Meski bermanfaat dalam mencegah kehamilan, pil kontrasepsi darurat tidak dianjurkan untuk dikonsumsi secara rutin. Pil ini hanya dapat digunakan dalam kondisi darurat setelah berhubungan intim seperti:
  • Pasangan yang sedang berhubungan intim namun kondomnya mengalami kebocoran atau terlepas.
  • Wanita yang lupa mengonsumsi pil KB setelah tiga hari berturut-turut.
  • Lupa atau terlambat jadwal suntik KB
  • Tidak menggunakan alat kontrasepsi sama sekali. Penggunaan kontrasepsi yang tidak tepat.
  • Salah perhitungan tanggal masa subur.
  • Wanita korban pemerkosaan.
Untuk efek samping, pil kontrasepsi darurat dapat menyebabkan terjadinya mual-mual, sakit kepala, sakit perut, dan juga kelelahan. Efek yang terjadi bisa berbeda-beda pada setiap perempuan. Untuk itu disarankan diminum sesudah makan, bila memungkinkan pada waktu sebelum tidur.

Mewujudkan Keluarga Berencana

Menggunakan alat kontrasepsi, termasuk pil kontrasepsi darurat, dapat menjadi cara efektif melakukan perencanaan keluarga. Dengan perencanaan yang matang, wanita dapat mengontrol kesehatan dengan baik jika memasuki masa kehamilan. Sebab, kesiapan wanita terkait kehamilan akan berdampak langsung bagi kesehatan dan kebugarannya.

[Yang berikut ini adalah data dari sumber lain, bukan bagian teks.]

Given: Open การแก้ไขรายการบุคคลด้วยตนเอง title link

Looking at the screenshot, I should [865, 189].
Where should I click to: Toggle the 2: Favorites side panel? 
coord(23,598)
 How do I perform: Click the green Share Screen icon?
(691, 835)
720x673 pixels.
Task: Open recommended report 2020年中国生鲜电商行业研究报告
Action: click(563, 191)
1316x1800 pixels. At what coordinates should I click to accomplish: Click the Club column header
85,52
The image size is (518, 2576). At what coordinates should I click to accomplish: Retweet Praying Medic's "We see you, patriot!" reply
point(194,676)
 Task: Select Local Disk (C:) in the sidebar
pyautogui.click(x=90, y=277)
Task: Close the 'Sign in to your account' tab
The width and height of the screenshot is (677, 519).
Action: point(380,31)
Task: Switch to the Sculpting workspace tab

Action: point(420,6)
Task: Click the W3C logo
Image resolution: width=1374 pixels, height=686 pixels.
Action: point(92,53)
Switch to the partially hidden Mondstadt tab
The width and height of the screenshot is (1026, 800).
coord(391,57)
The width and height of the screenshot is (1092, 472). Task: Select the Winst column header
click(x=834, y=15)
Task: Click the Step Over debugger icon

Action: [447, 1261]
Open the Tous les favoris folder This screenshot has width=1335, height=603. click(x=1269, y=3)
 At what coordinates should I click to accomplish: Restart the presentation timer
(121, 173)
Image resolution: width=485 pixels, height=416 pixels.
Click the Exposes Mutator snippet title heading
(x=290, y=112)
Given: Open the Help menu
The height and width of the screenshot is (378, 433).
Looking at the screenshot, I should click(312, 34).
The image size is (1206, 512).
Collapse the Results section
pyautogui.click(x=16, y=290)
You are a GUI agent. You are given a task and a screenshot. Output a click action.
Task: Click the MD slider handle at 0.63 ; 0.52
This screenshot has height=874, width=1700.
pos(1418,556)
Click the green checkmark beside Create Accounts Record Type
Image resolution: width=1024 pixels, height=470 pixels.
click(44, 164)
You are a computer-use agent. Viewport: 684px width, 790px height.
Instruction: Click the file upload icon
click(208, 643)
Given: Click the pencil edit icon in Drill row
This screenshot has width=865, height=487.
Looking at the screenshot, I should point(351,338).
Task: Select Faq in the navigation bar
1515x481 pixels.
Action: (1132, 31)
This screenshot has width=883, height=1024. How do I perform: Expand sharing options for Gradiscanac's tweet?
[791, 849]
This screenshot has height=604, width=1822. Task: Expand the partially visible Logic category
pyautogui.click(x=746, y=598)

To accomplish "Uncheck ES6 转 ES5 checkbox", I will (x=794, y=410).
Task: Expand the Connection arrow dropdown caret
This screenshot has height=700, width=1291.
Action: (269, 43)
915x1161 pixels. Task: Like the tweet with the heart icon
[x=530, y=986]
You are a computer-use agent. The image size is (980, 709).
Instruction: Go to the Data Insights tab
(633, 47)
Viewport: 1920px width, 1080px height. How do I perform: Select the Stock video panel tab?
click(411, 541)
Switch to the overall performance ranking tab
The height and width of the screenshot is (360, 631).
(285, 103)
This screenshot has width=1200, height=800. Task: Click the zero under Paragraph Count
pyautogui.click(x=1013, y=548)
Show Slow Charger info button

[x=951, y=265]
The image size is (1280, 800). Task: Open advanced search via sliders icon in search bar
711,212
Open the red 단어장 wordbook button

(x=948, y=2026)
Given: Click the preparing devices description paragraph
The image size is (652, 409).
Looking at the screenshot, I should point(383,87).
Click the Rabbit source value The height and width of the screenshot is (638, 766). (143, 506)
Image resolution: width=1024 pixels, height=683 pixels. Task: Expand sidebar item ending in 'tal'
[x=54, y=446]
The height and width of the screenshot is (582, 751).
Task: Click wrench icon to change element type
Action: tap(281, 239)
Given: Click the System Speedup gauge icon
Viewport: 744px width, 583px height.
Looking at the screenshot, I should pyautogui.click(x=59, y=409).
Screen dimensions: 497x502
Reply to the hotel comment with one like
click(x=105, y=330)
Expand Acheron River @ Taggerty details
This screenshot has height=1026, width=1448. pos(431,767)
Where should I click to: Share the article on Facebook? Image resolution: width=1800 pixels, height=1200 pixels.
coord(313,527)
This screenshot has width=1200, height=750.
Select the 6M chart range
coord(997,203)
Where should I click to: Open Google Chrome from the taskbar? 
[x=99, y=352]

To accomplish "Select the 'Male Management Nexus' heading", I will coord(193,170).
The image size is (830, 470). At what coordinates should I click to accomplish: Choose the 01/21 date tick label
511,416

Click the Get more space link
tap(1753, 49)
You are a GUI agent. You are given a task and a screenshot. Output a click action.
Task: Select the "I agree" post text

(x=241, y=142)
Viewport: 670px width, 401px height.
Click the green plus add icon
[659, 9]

Selain itu, keluarga berencana juga dapat menjadi cara untuk mengurangi tindak aborsi akibat kehamilan yang tidak diinginkan, termasuk aborsi yang tidak aman. Di sisi lain, dengan perencanaan keluarga, kehamilan dan kelahiran anak dengan jarak yang dekat dan waktu yang tidak tepat dapat dicegah. Hal ini akan mengurangi risiko kematian janin

Secara jangka panjang, perencanaan keluarga dapat memberikan kesempatan orang tua untuk lebih memerhatikan investasi pendidikan untuk anak. Diketahui anak dengan saudara kandung lebih sedikit, cenderung meneruskan sekolahnya ke jenjang lebih tinggi.

Pasangan suami istri dapat memanfaatkan kontrasepsi darurat untuk mencegah kehamilan yang tidak direncanakan. Namun Anda disarankan tetap berkonsultasi dengan dokter atau bidan untuk pilihan alat kontrasepsi regular yang tepat untuk Anda dan pasangan.